Der Mittäter macht sich derweil am Zigarettenregal zu schaffen. Er entwendet etwa 200 Schachteln im Gesamtwert von 6814,91 Euro. So schnell wie sie gekommen sind, verschwinden die beiden Männer auch wieder mit dem Auto Richtung Unna-Massen.
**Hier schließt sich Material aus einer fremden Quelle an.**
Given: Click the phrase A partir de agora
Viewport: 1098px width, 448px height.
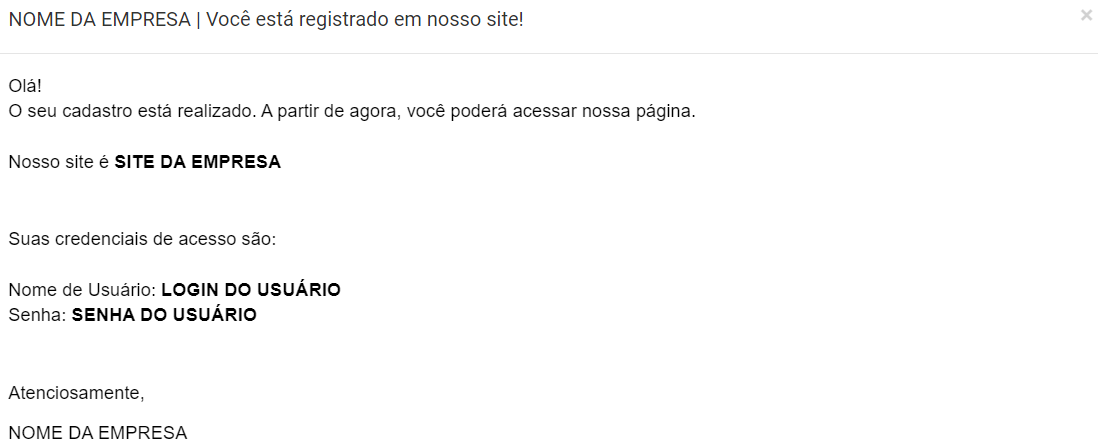Looking at the screenshot, I should point(328,112).
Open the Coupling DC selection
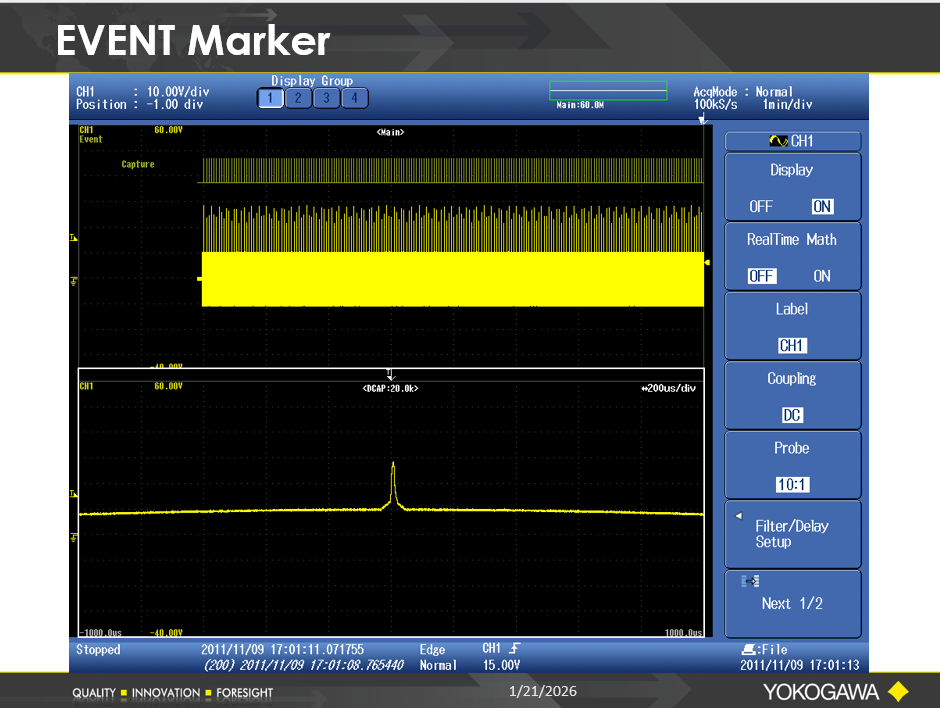 tap(792, 415)
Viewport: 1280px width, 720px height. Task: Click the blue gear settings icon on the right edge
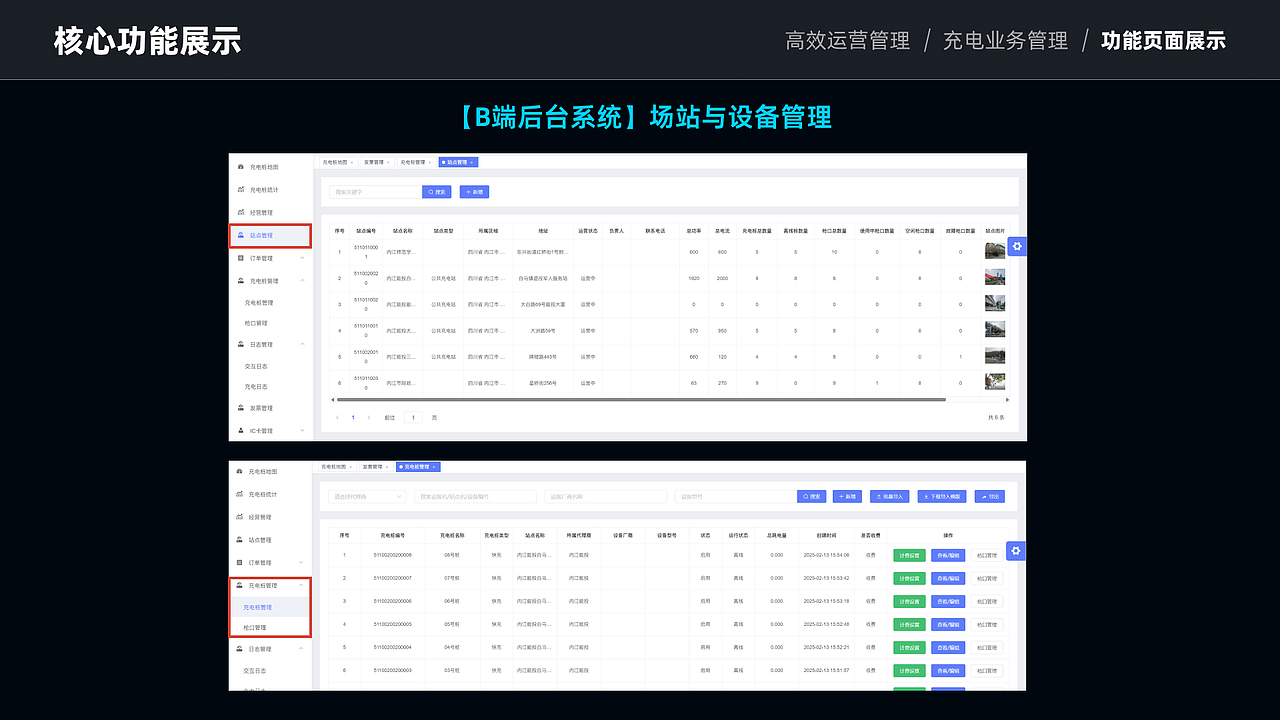1016,246
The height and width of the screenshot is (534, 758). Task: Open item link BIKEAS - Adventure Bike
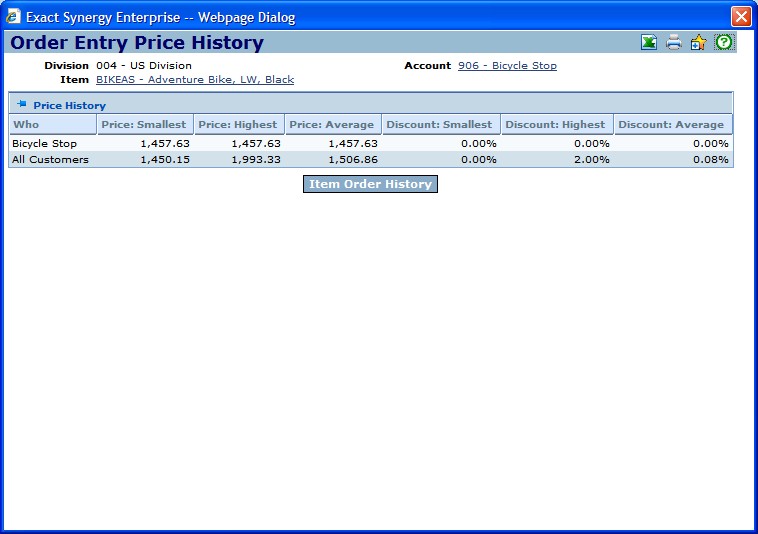click(x=194, y=80)
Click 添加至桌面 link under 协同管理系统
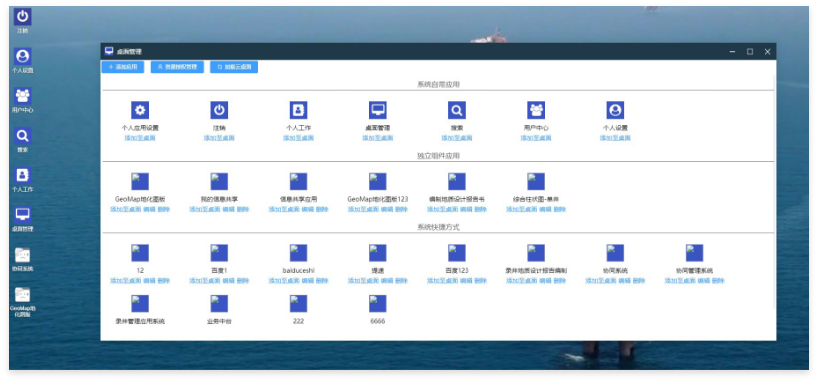Viewport: 818px width, 382px height. point(680,281)
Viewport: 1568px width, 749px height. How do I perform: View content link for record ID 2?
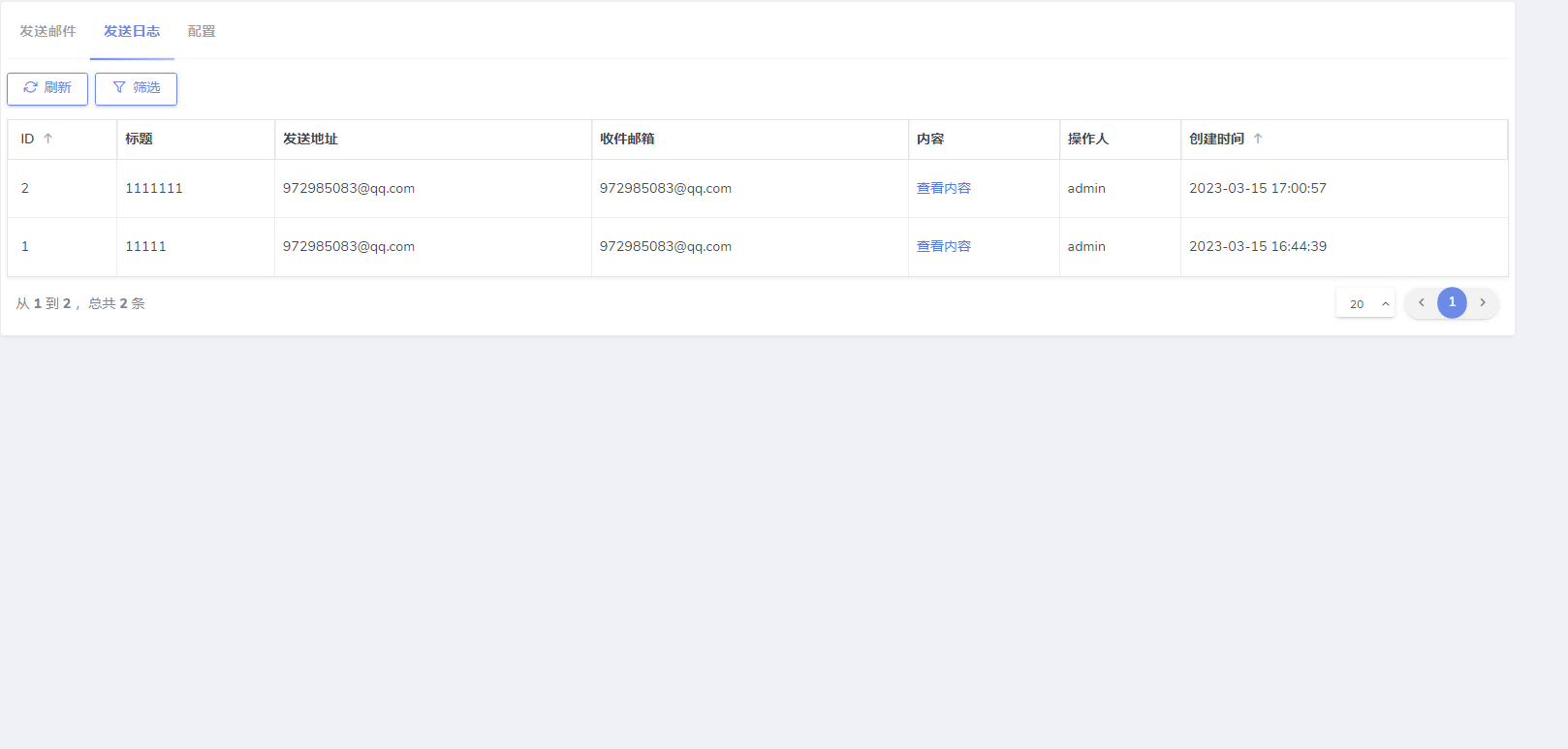click(943, 188)
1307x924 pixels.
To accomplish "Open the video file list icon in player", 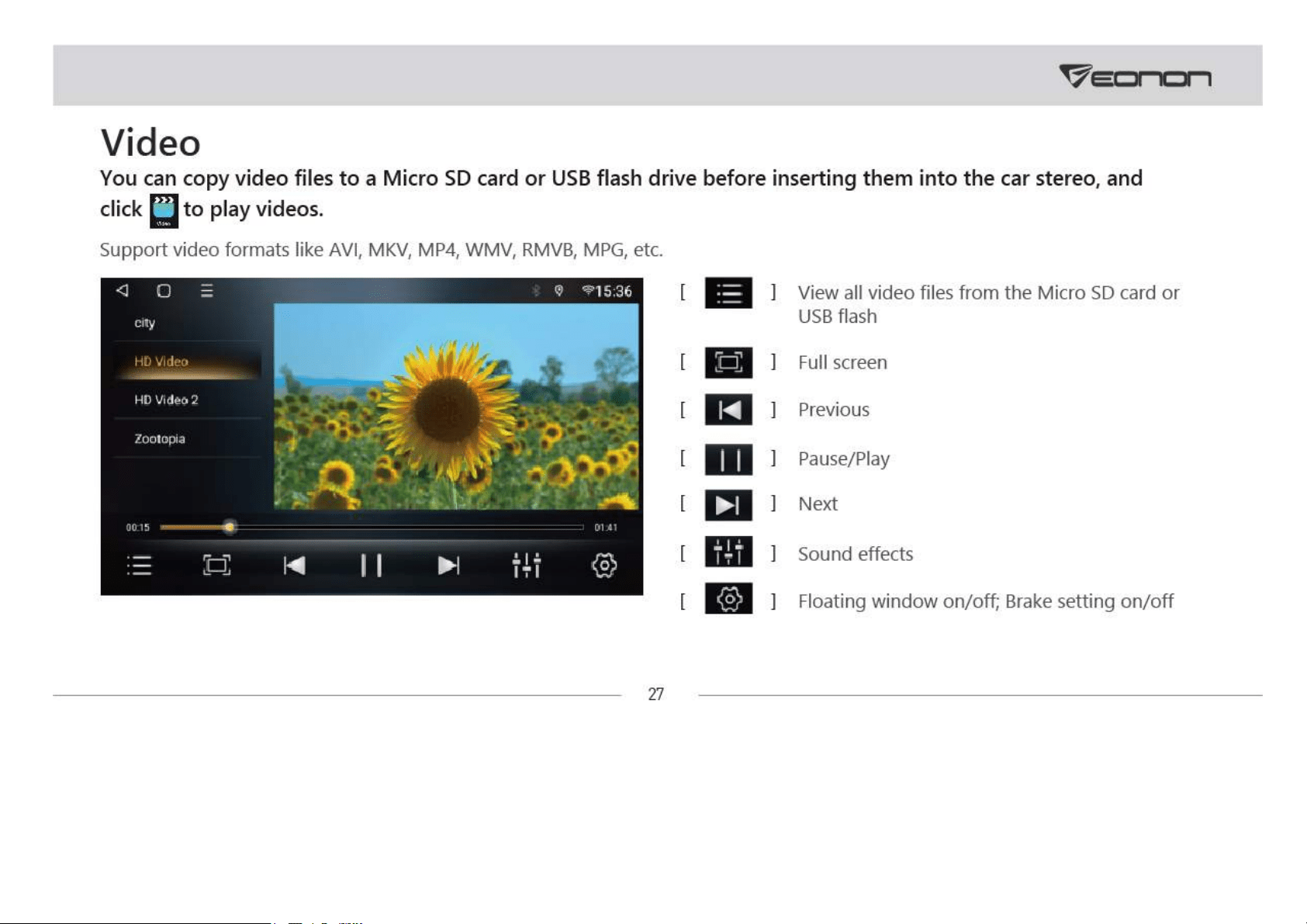I will click(139, 566).
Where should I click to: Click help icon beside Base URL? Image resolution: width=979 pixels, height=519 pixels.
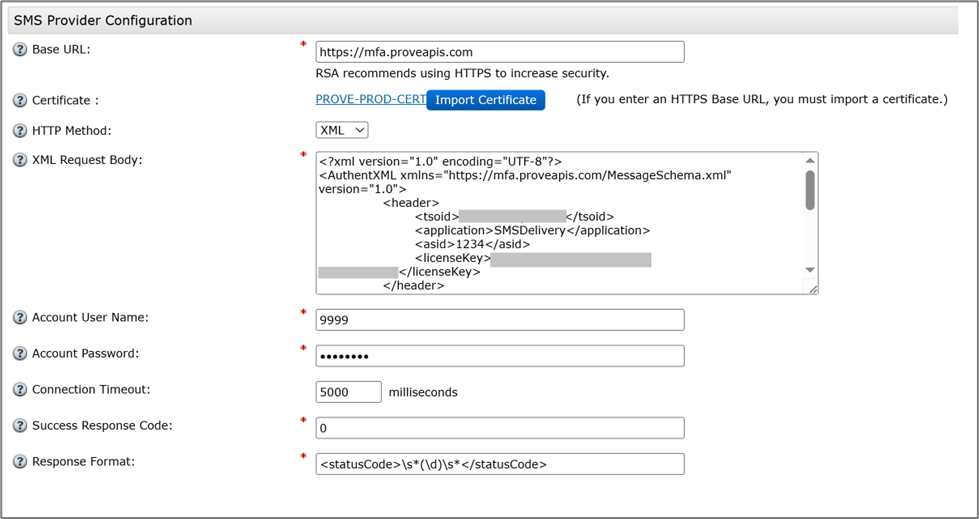click(20, 50)
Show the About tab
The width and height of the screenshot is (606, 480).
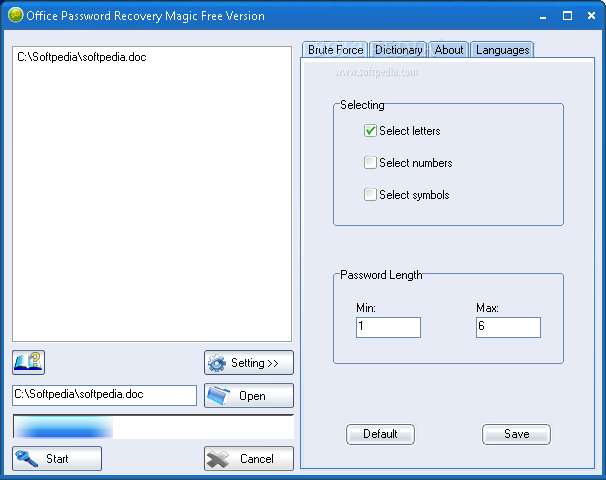tap(449, 50)
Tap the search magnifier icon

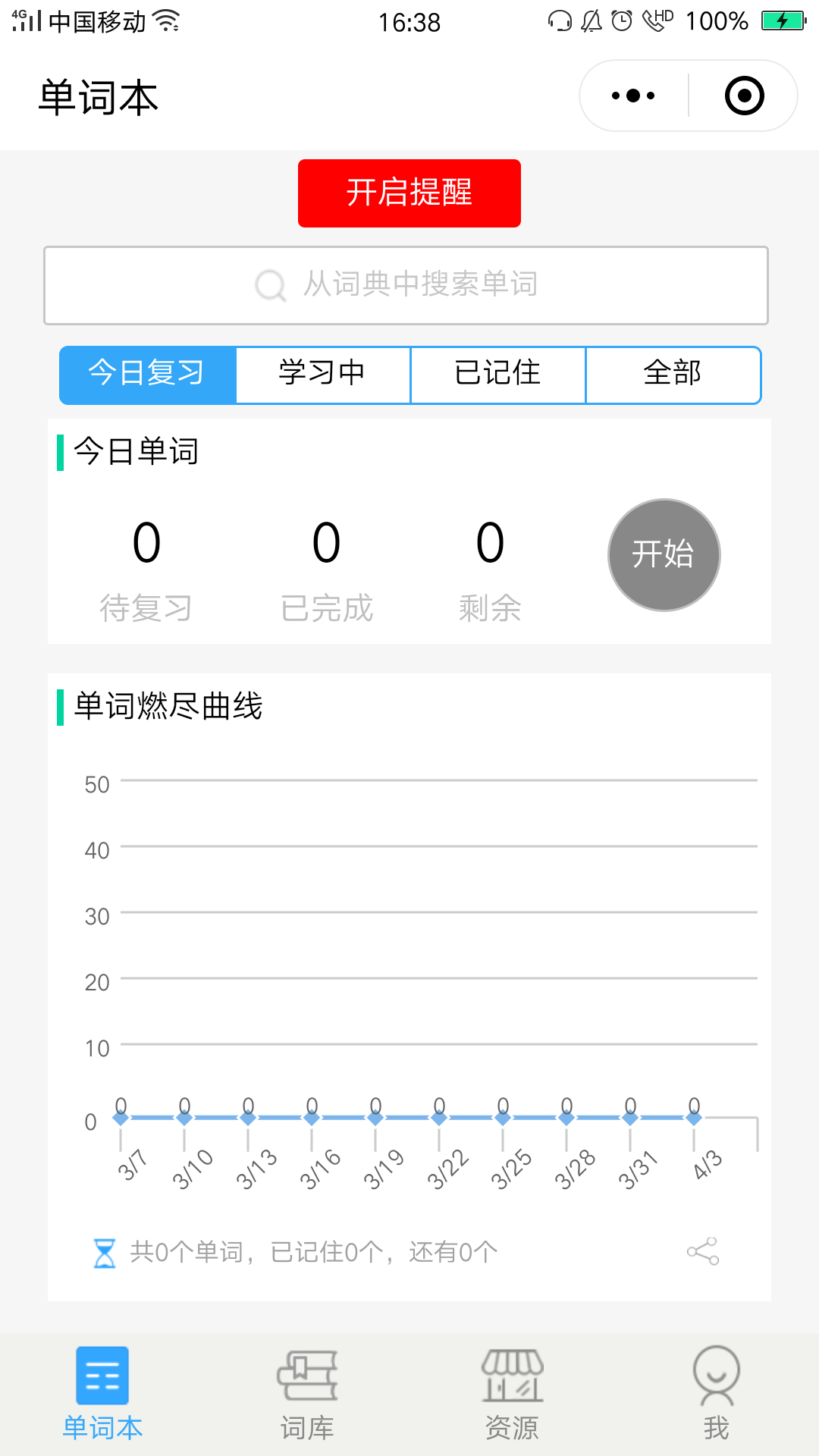point(270,285)
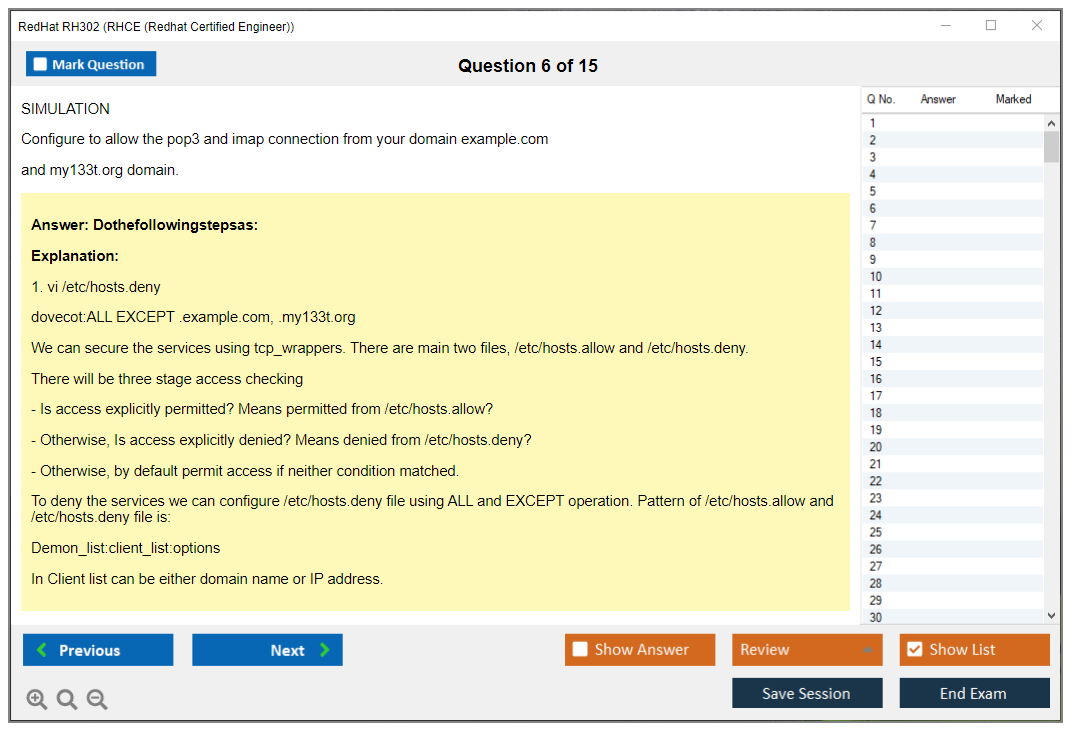This screenshot has width=1075, height=735.
Task: Uncheck the Show List checkbox
Action: point(914,650)
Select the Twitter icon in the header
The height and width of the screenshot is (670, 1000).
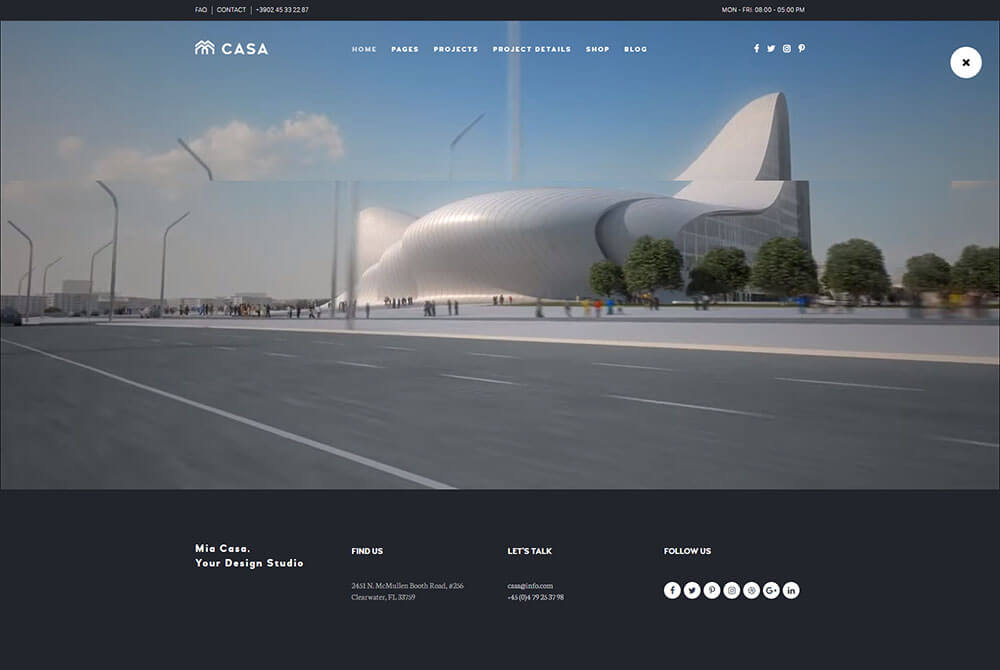pos(771,47)
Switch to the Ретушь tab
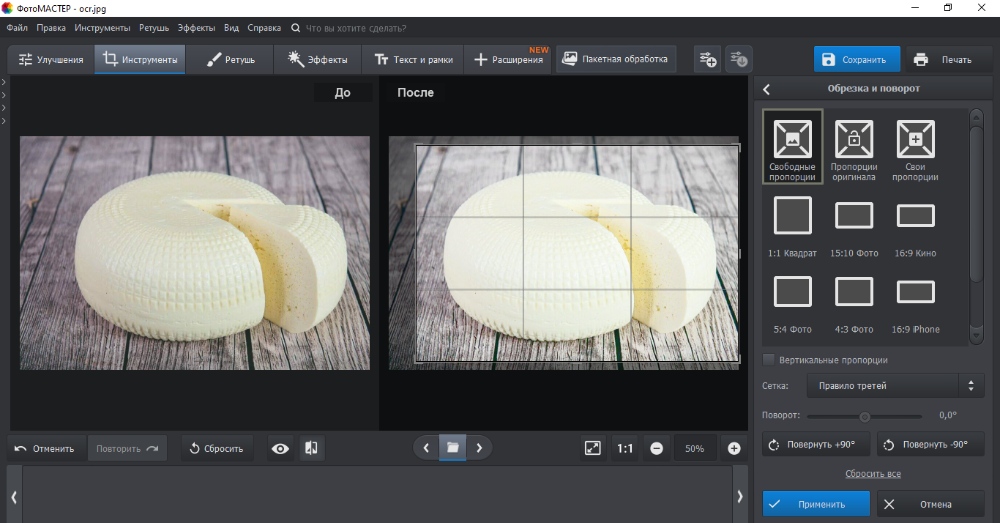 pos(231,60)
Mann aus Schwerte beteuert seine Unschuld
Jetzt saß ein Verdächtiger auf der Anklagebank des Amtsgerichts Unna. Er soll die Zigaretten eingesteckt haben. „Ich kann dazu nichts sagen. Ich war nicht dabei. Ich weiß davon nichts“, bestritt der 30-Jährige die Tat. Ein flüchtiger Bekannter, wie der Angeklagter erklärte, habe ihn belastet und als Mittäter angegeben. Das allerdings zu Unrecht, wie der Schwerter beteuert.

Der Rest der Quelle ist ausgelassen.